Thaler et Sunstein ont proposé d’appliquer ce principe à la finance pour mieux flécher l’épargne vers l’économie réelle, ce qui vient d’être fait en France avec la « loi relative à la croissance et à la transformation des entreprises » promulguée en mai 2019, qui entre autres dispositions a institué un nouveau Plan Épargne Retraite (PER). Le texte prévoit que les sommes investies dans ce produit feront l’objet, par défaut, d’une gestion pilotée, c’est-à-dire que « sauf mention contraire et expresse du titulaire » les décisions de placement seront totalement déléguées à un gérant professionnel, avec « une allocation permettant de réduire progressivement les risques financiers » selon trois horizons et trois profils de risque, la gestion selon le profil « équilibré » étant elle-même proposée par défaut.
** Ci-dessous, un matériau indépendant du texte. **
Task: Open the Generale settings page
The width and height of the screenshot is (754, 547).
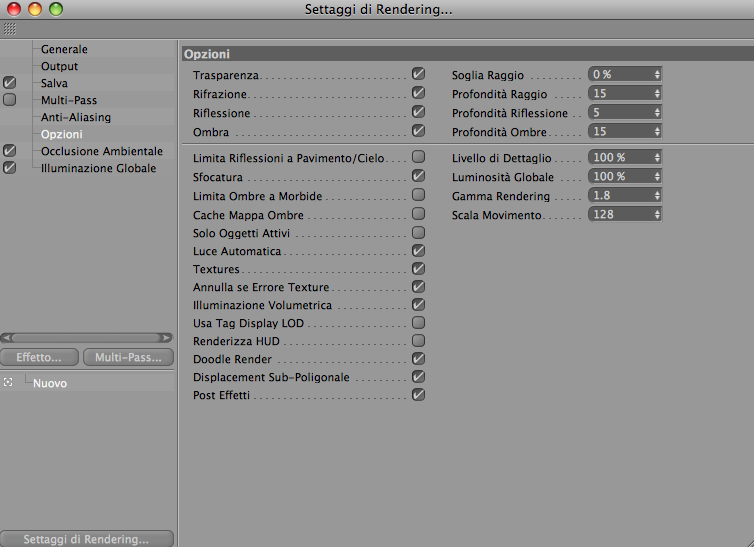Action: (x=64, y=49)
Le but du jeu est naturellement de décourager l’épargnant lambda de passer (sur sa demande formelle) en gestion libre, conseillée ou sous mandat, formules plus contraignantes et surtout plus coûteuses. Dans un document publié en juin 2019, BlackRock se félicite de cette initiative, y voyant « un immense progrès par rapport à la situation actuelle ». Pour le gestionnaire américain, la gestion pilotée par défaut permet d’accroître la proportion de l’épargne investie dans des actifs plus risqués mais aussi plus rémunérateurs pour l’investisseur : ainsi, selon ses calculs, « la seule réallocation des encours d’épargne retraite actuels entraînerait à terme un accroissement de l’épargne investie en actions d’environ 17 milliards d’euros ». BlackRock ne précise pas que le dispositif est aussi bien plus rémunérateur pour lui.
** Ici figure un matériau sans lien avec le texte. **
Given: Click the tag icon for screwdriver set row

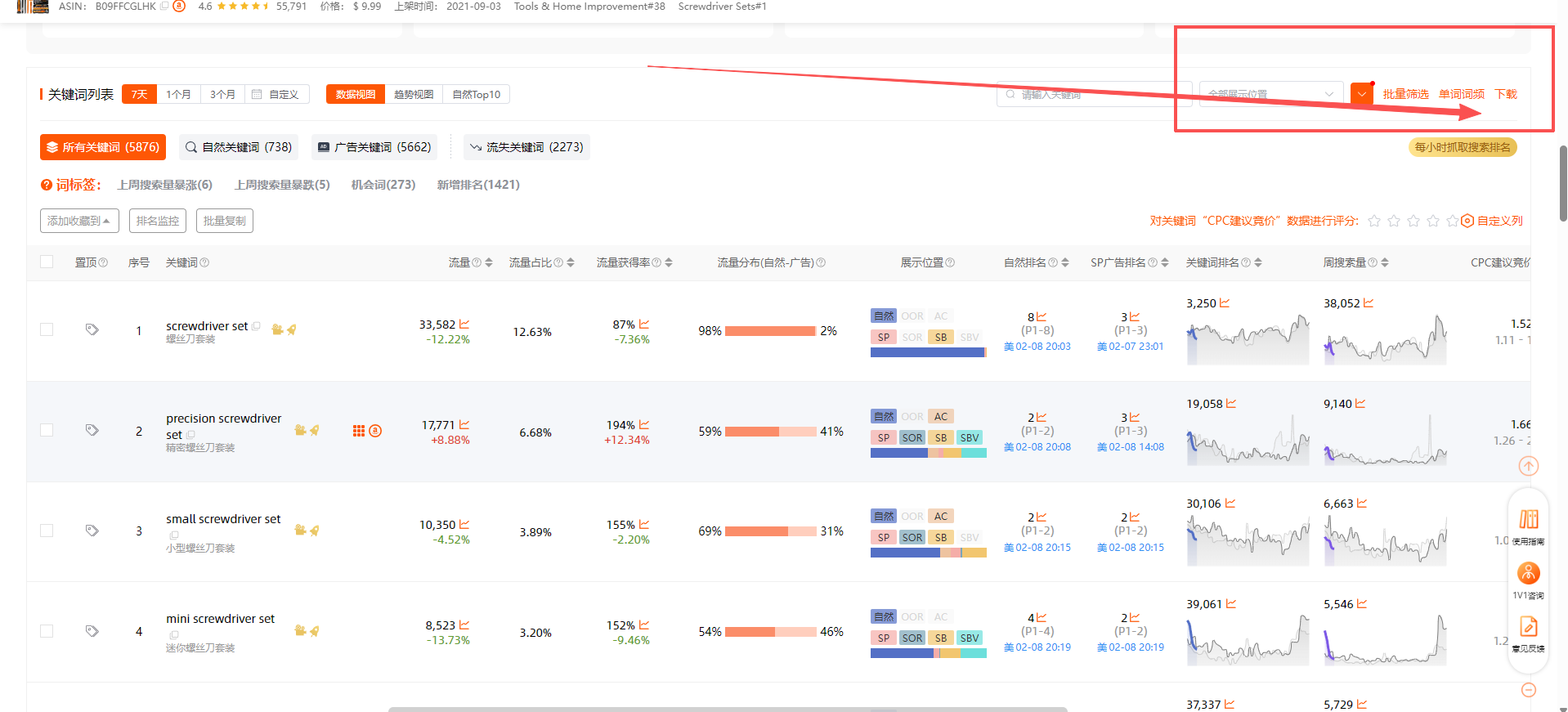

Le viewpoint de BlackRock fait explicitement référence à « ces incitations comportementales (nudges) » qu’il souhaite voir se généraliser, car « les travaux académiques sur les options par défaut ont en effet démontré l’efficacité de ces dispositifs dans l’intérêt des investisseurs. Une solution par défaut n’étant pas obligatoire, chacun conserve la liberté de sortir du dispositif, mais cela nécessite une décision motivée suivie d’une démarche administrative. Cette approche est beaucoup plus efficace que l’approche inverse consistant à attendre que l’individu « prenne la décision d’épargner plus de manière proactive ».
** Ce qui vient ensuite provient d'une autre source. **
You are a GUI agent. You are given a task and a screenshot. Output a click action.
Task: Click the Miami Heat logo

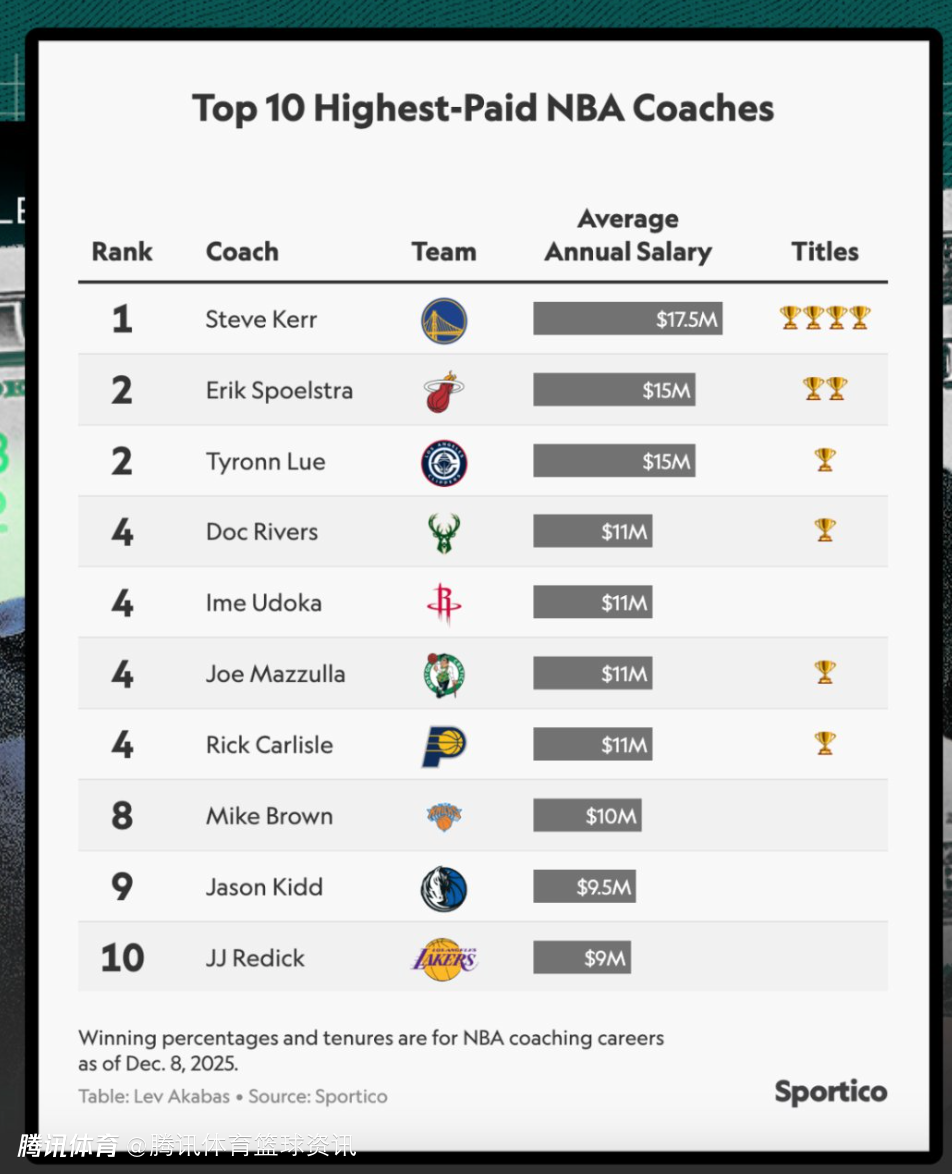[x=443, y=391]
On ne saurait être plus clair, voire plus cynique car, au-delà d’un simple coup de pouce, on peut voir là une manière de « forcer la main » de l’investisseur sous couvert de performance et d’utilité de son épargne. Dans sa communication, BlackRock indique « qu’avant la France, d’autres pays ont reformé leurs systèmes de retraite et nous avons contribué à ces évolutions par des de positions publiques au Royaume-Uni, aux États-Unis, et au Japon, en particulier ». De quoi expliquer, au moins en partie, que le gestionnaire américain soit devenu la bête noire des syndicats et mouvements politiques français opposés à la réforme des retraites. Ses locaux parisiens ont été dégradés à deux reprises lors de manifestations en janvier et en février.